We find a rock similarly shaped, but more square, at the second point of the zigzag. It forms the western bank of the southern transom between the lengthened south-eastern and south-western part of the ravine.

It is separated from the firm land on which I stand by a deep, dry, rocky defile. This gigantic rock, over three hundred feet high, appears to be isolated, surrounded on three sides by water (northeast and south), and as neither its platform or its steep walls are covered with any vegetation, it looks like a silent abandoned castle built of rock, in which all life seems to have been banished by some magic spell. Centuries have passed over it without any trace of age. Vainly have most of the elements united their forces and conspired against it. How often has the lightning hurled its thunderbolts against its flat, venerable head! The sovereign of the winds, Æolus, with his assistants, rush and roar furiously against its isolated, dark, rocky walls, and at its foot rages and dashes the third element, the foaming and whizzing billows of the Zambezi, breaking against the unyielding base. But all in vain! There stands the mighty giant now basking in the sunshine, now enjoying the freshening cool of the night; and as the wind, instead of cooling him with its breath, bespatters him with dust and sand, he leaves it to the rain to clense his flat crown and steep sides. If, besides the formation of the lengthened parts of the deep zigzag ravine above mentioned, we imagine the formation of the shorter southern cross-arms just described to resemble both gigantic rocks now alluded to, the whole scene will appear all the more fascinating to the eye and mind when we look down to the bottom of the ravine through which gushes the tumultuous dark blue stream.

I might say that a new and more attractive picture meets the eye every one hundred and fifty yards as we proceed along the steep bank. The billows of the Zambezi, forced to flow in so narrow a passage, eeem enraged at being obliged to obey; they press with vigour and dash with fury against the rocky walls. Wave after wave, shock after shock, follow each other, thousands during an hour, milliards since the ravine burst open, and still the mighty rocky walls remain unshaken, and the bed of the ravine has not become broader, although so many innumerable drops, so many powerful volumes of water have broken on the prominent ledges of the rocks, which on the acute-like turnings of the ravine oppose as in ridicule the stream with low strap-shaped peaks. How they madly, but vainly, dash against them, and in their rage foam and whiz! There, where their flow is more calm, and where inlets cause a quiet circular motion, the dark blue of the water is particularly striking, and tells of the great depth of the ravine, which is quite necessary in order to receive the extended mass of water above the falls.
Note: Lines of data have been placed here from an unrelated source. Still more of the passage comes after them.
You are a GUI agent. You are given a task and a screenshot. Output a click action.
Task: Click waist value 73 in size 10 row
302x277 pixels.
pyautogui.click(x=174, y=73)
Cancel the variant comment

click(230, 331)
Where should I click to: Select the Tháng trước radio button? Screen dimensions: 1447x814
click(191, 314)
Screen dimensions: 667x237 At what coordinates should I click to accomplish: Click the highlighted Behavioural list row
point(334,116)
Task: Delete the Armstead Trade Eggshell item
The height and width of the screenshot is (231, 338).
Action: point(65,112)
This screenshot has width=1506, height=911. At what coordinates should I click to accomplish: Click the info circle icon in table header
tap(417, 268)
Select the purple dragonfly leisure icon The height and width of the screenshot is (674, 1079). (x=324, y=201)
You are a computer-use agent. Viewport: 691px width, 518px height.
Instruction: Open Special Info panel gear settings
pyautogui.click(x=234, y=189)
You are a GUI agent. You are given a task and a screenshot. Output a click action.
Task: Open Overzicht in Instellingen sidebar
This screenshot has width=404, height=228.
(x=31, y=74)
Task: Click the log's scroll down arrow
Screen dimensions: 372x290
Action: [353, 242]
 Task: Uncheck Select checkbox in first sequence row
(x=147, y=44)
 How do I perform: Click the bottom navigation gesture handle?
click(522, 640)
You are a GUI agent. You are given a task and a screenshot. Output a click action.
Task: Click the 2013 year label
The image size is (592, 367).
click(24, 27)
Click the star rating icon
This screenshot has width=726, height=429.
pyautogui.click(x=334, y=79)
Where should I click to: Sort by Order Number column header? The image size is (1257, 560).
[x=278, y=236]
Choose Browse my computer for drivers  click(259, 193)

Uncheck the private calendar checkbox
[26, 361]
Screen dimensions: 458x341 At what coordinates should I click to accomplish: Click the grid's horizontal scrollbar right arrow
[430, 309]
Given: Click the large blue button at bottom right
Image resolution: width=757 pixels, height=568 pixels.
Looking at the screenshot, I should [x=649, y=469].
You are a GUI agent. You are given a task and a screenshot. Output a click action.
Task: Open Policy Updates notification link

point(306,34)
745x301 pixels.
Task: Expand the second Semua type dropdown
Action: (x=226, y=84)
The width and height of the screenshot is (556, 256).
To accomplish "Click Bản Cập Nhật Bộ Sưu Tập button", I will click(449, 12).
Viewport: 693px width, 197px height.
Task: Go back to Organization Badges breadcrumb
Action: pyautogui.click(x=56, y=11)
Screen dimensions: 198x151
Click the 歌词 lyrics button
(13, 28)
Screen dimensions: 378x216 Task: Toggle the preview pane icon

Truly the flowing-off of the Zambezi below the Victoria Falls is as worthy of admiration as the falls themselves.

CHAPTER III.

THE SURROUNDING COUNTRY OF THE VICTORIA FALLS.

While the Zambezi in many places flows through plains, the country surrounding the Victoria Falls is a pleasant and hilly landscape, especially the part bordering on the southern bank.

It belongs to one of the most agreeable landscapes which I have had, until now, the opportunity to observe in my travels in Africa, and is watered by a great many rivers and rivulets which unite with the Zambezi abore and below the Victoria Falls. The western part belongs to Khama, the Bamanquato Chief, the eastern to La Bengola, the King of the Matabele, and is inhabited by a small tribe, which alternately acknowledges the latter and Khama, sometimes both and sometimes neither, but Sepopo, as ruler.

If the traveller advancing from the south towards the Zambezi is weary of the monotony of scenery of the Sandy Pool Plateau, his servants and span worn by the deep sand and the obstacles of the almost uninterrupted forest, they are suddenly most agreeably surprised on their arrival at the source of one of the rivulets above-mentioned. A certain poisonous plant, which is dangerous to the cattle of the traveller in the months of October, November, and December, and scarcity of water, tend to make the traveller still more averse to the Sandy Pool Plateau, so that the hilly country might appear most welcome to him for many reasons, were it not for the two great obstacles which here conspire both against man and beast—the tsetse and fever. The latter rages mostly from the month of November until the end of April, while only the western part of the country (the source of the Dejkha River and that of the Pandama-Tenka River) can be traversed by cattle without danger of being affected by this destructive insect.

This country would be well adapted for colonization, if these two oppositions did not present themselves. Yet I hope, when opportune, to treat this matter more in detail, and show the means which I think will mitigate these two evils. This country would become a fine colony; and, because embellished by the “Victoria Falls,” the name of “Albert Colony” would be appropriate for it. It is very fertile, and indisputably qualified for the cultivation of rice or cotton.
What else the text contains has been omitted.